Records shown
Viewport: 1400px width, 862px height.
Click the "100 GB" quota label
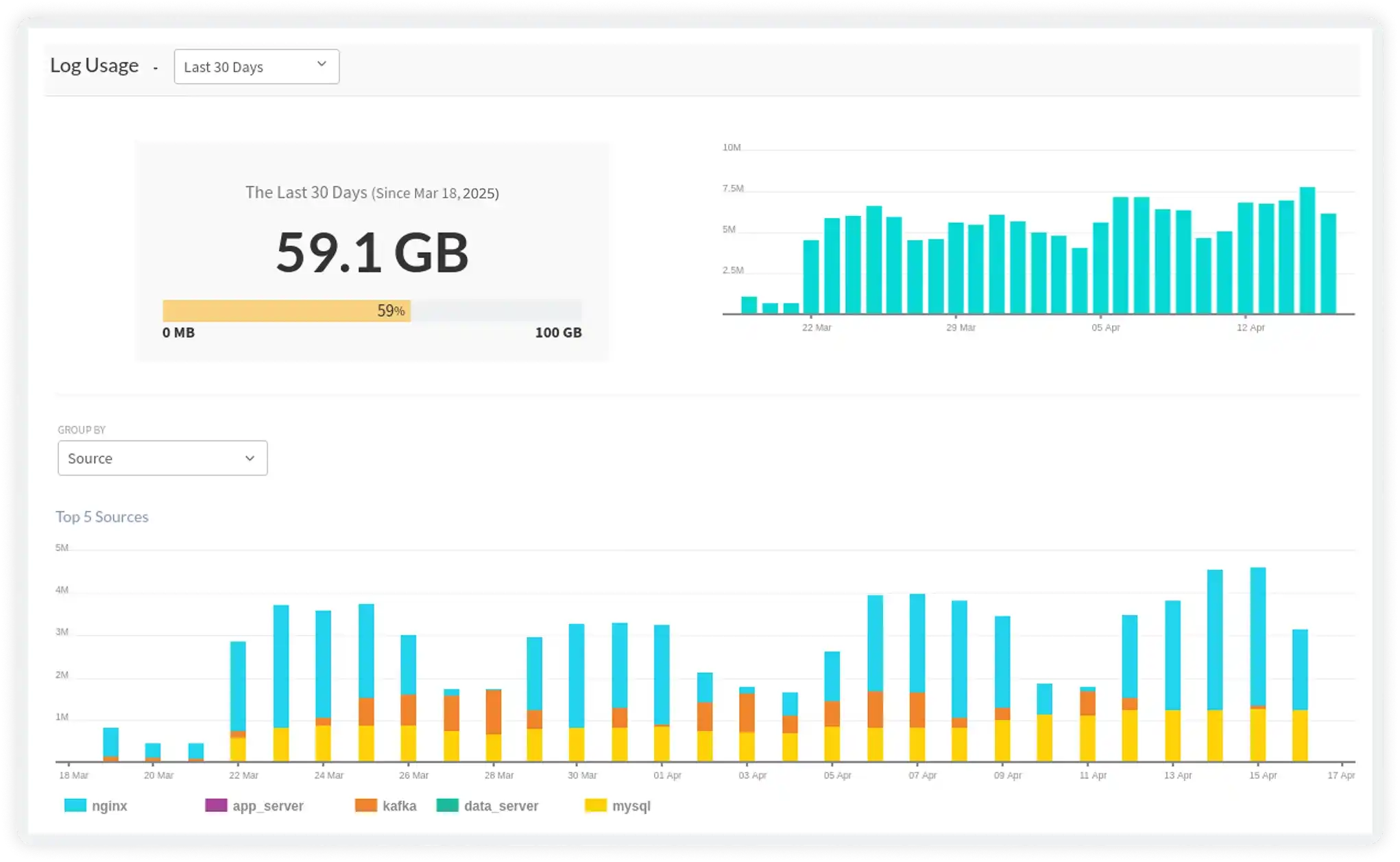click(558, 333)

* * *

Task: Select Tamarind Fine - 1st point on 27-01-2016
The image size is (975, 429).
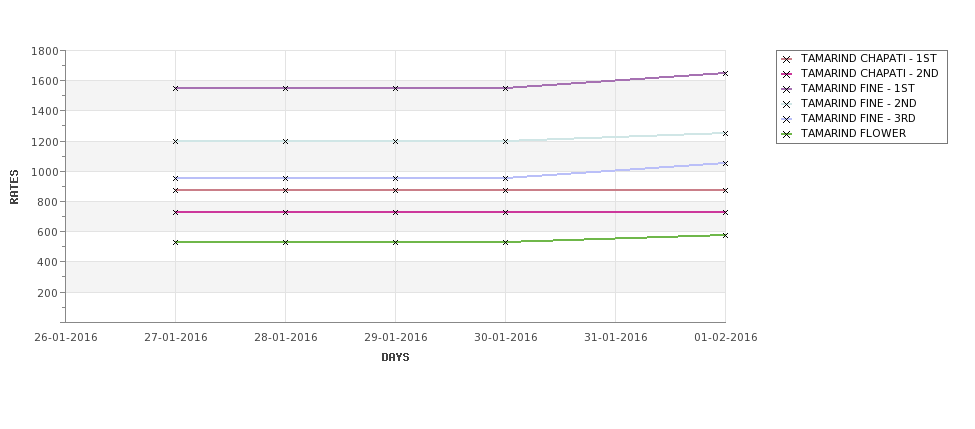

What the task requires
Reproduce the items starting at the line that has "Viewport: 1400px width, 862px height." and stopping after the line that has "click(558, 333)". Include the requests, add -100 to each coordinate in the answers, and leave the pictures out.

Completed task
Viewport: 1400px width, 862px height.
Click the "100 GB" quota label
click(458, 233)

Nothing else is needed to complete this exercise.